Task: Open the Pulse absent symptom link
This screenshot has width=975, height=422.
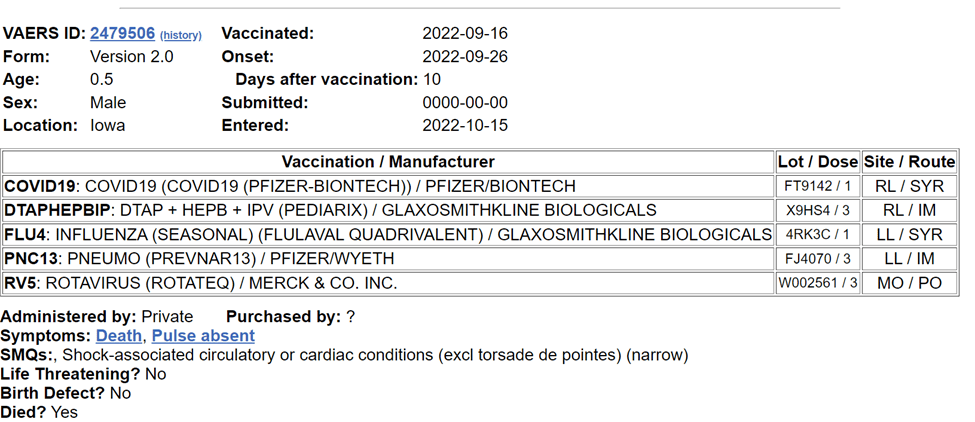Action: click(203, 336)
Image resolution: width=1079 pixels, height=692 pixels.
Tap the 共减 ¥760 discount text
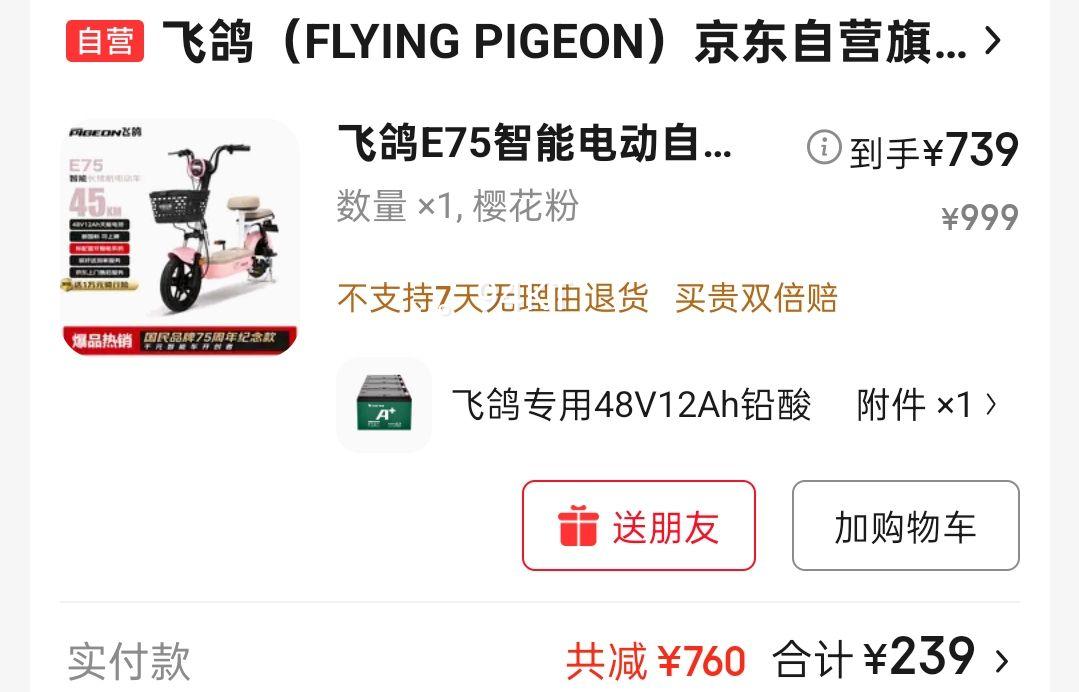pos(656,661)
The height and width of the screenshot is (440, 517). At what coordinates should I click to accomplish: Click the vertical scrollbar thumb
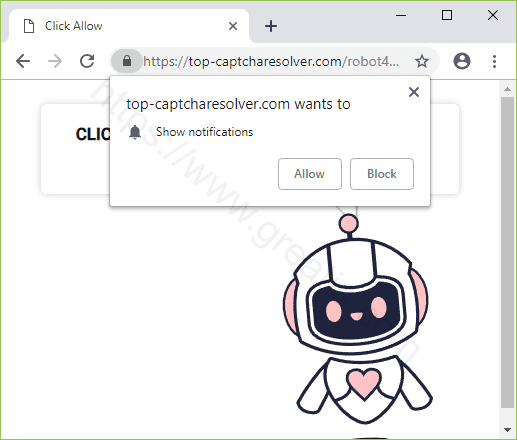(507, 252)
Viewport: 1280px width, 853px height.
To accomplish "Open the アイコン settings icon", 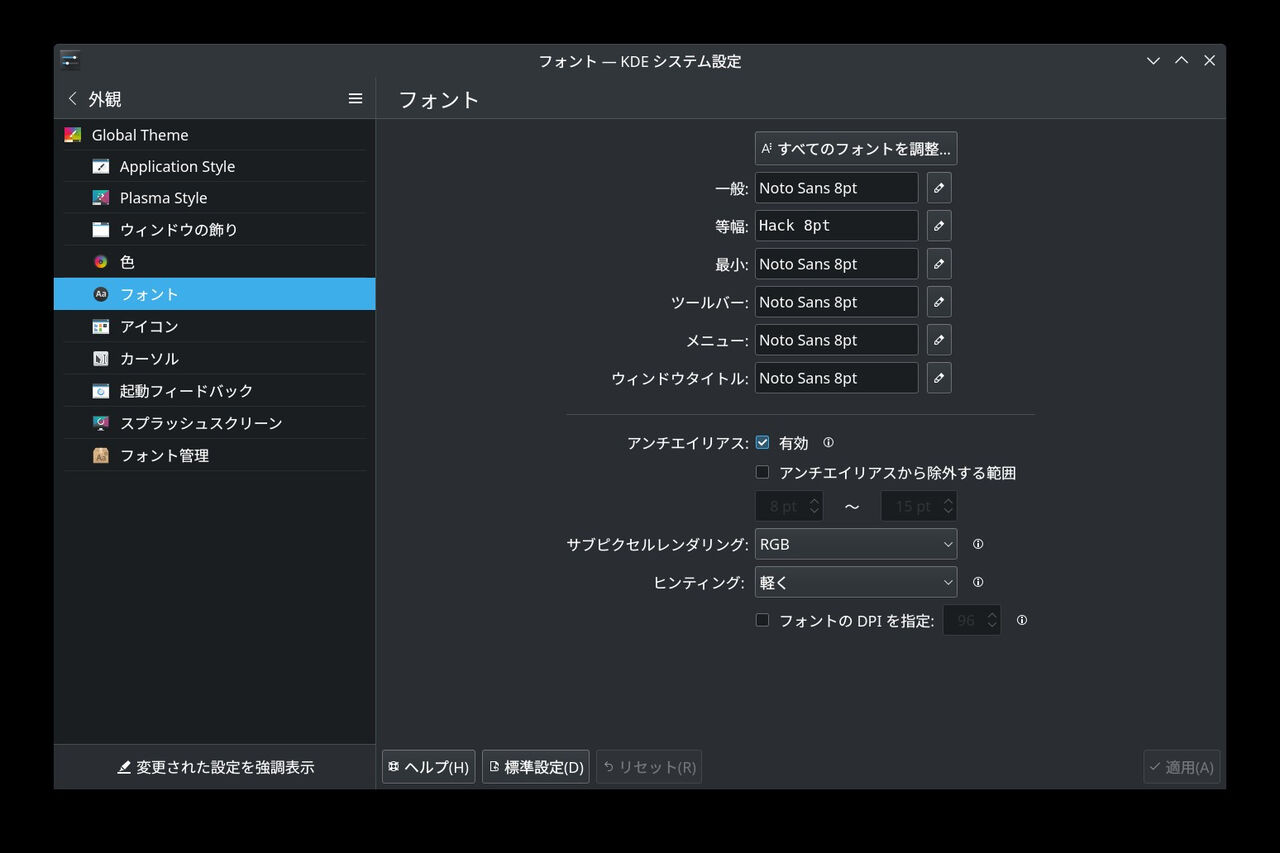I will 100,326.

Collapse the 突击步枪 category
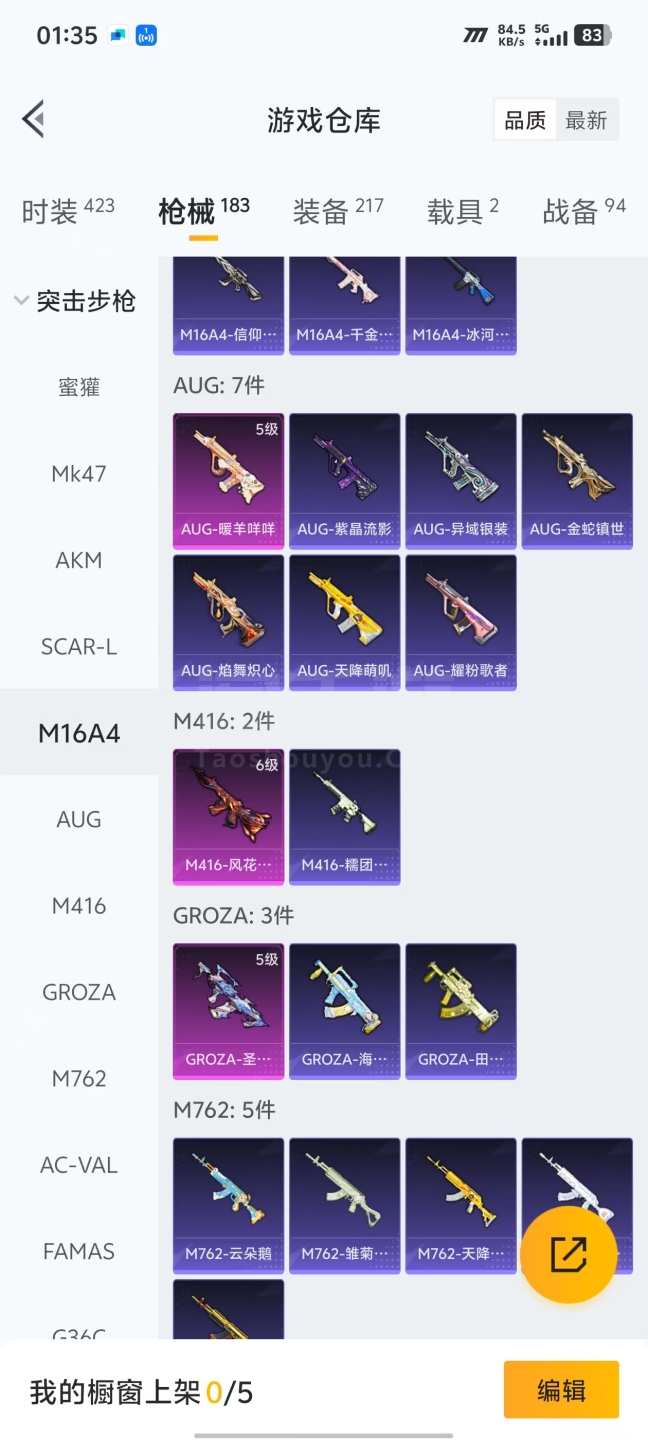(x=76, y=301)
---
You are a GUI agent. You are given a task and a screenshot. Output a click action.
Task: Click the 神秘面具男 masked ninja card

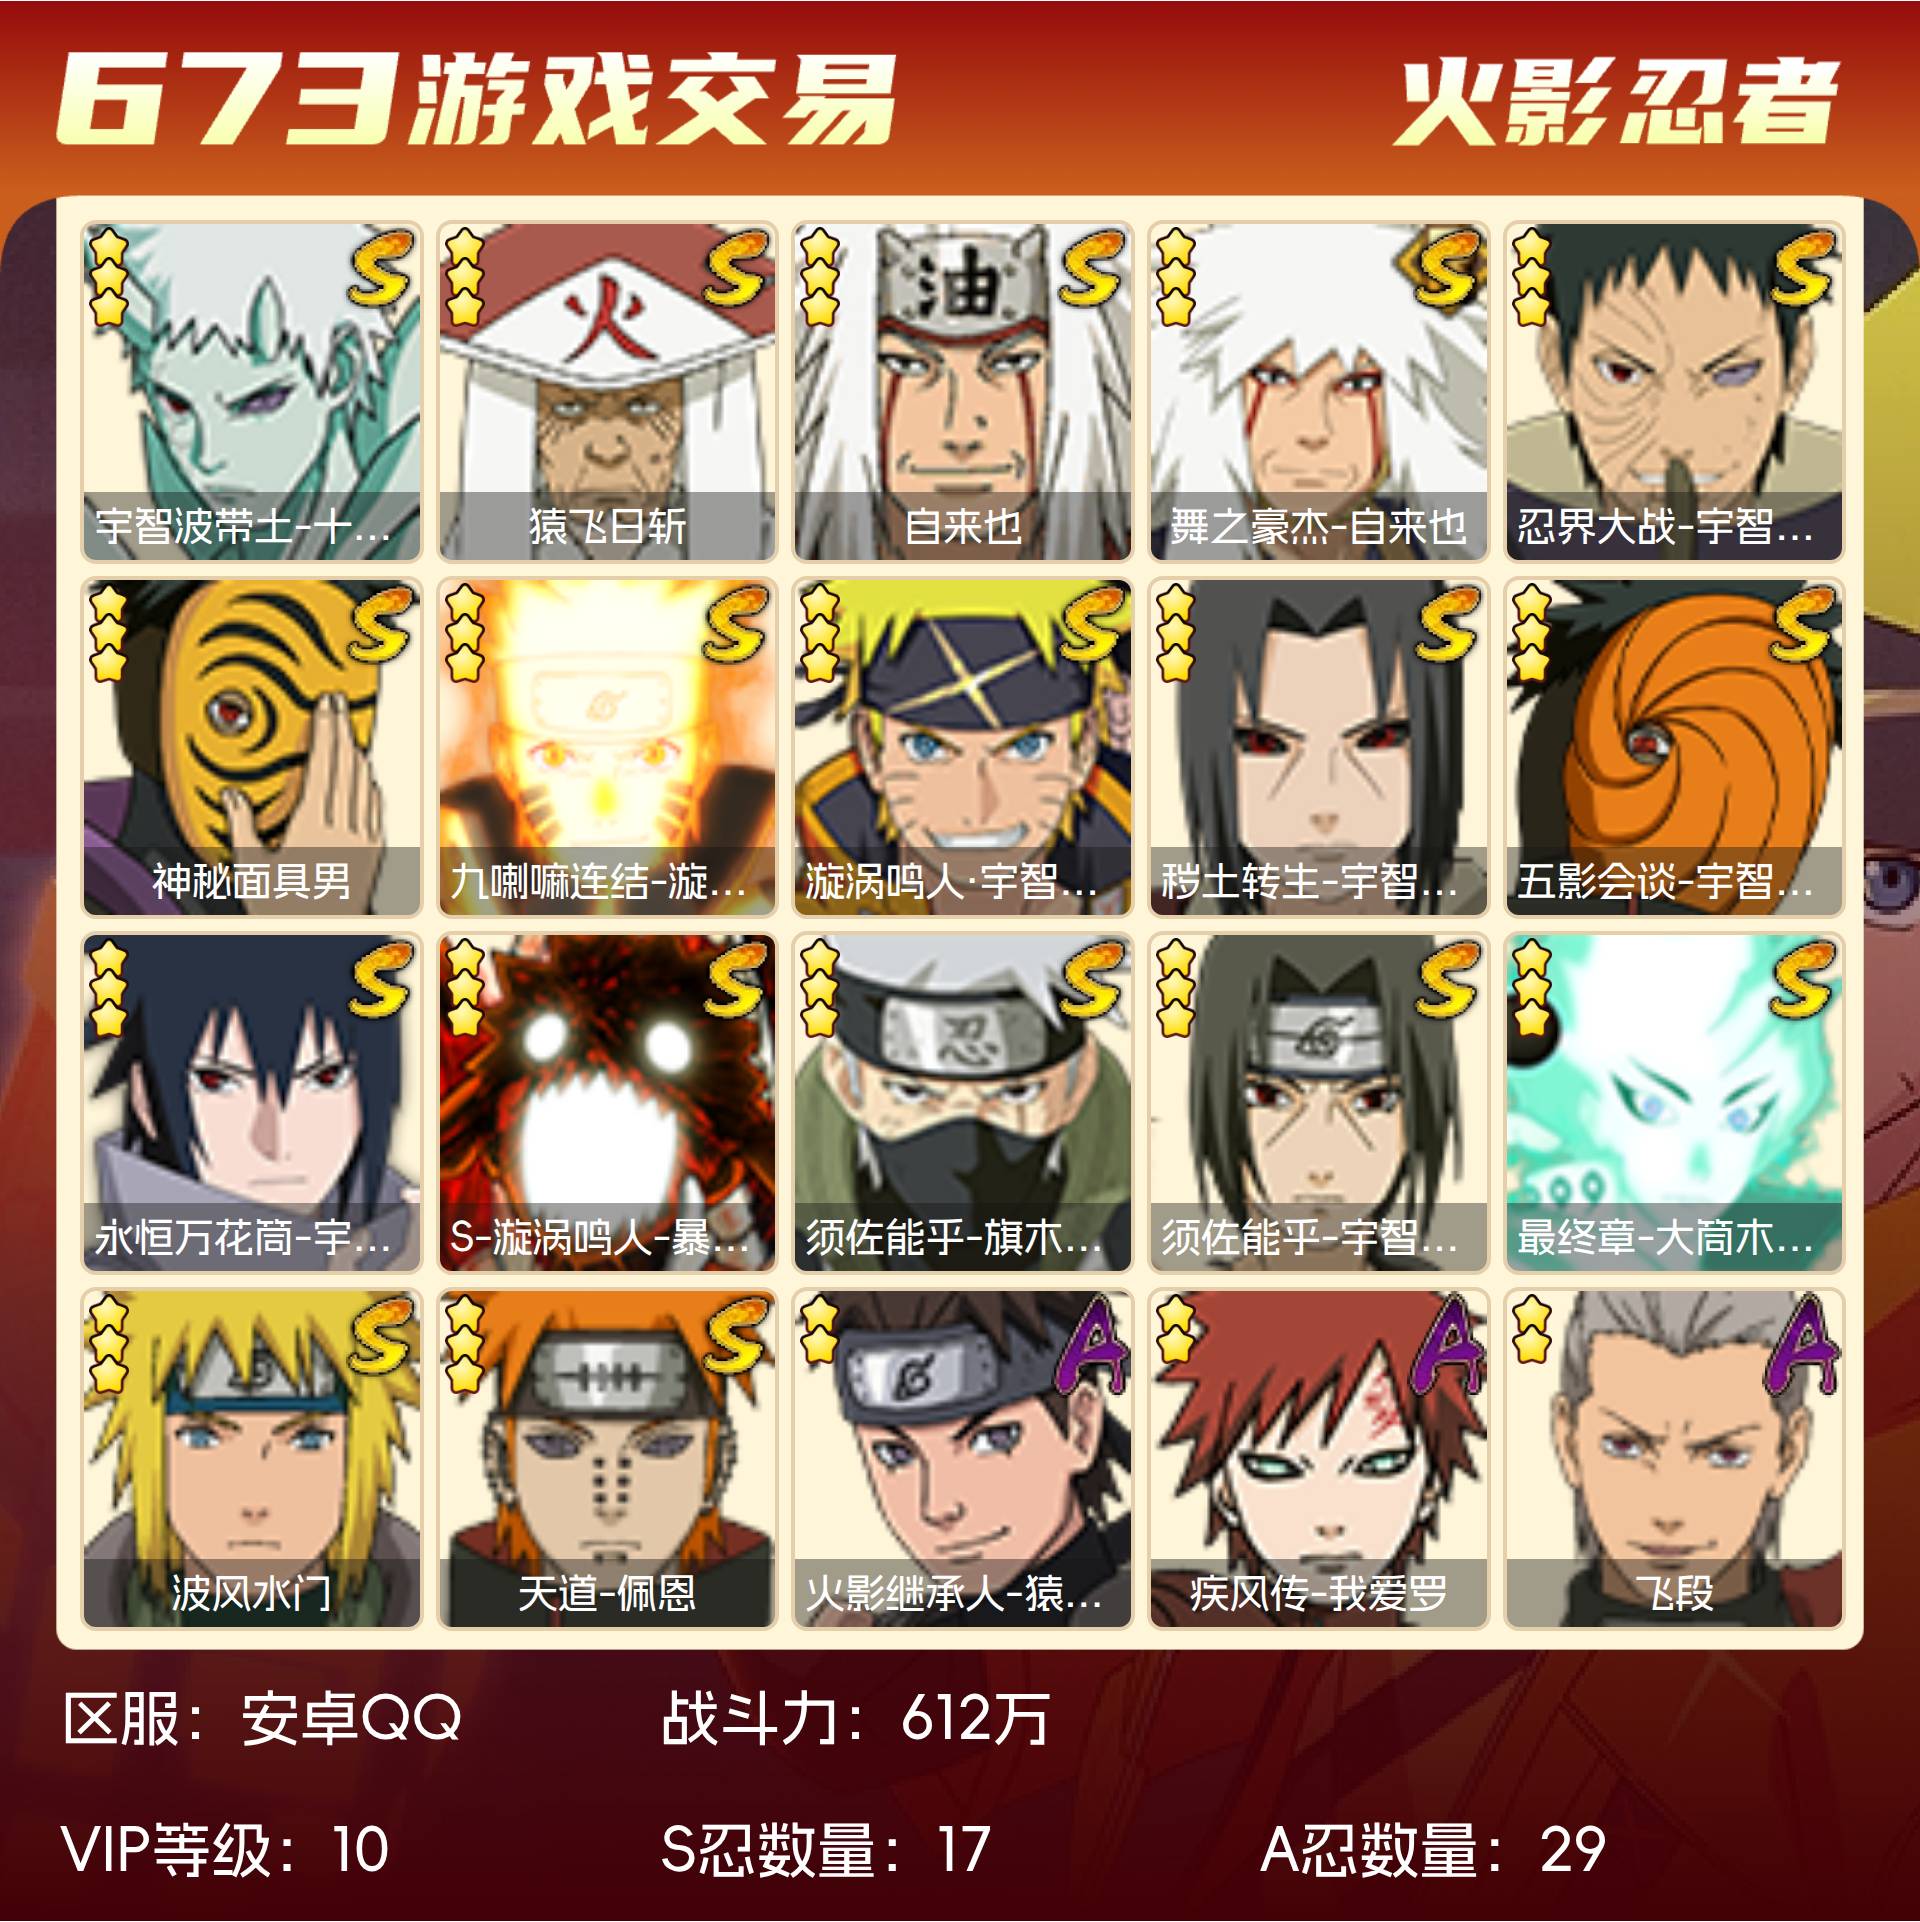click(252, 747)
==
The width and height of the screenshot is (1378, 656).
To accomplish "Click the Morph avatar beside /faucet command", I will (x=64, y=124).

Problem requirements:
Copy the material above verbatim, beginning at the line that contains "You are a GUI" and stopping after the line that contains "click(252, 747)", and leave out the pictures.

Worked solution:
You are a GUI agent. You are given a task and a screenshot. Output a click action.
Task: Click the 神秘面具男 masked ninja card

click(252, 747)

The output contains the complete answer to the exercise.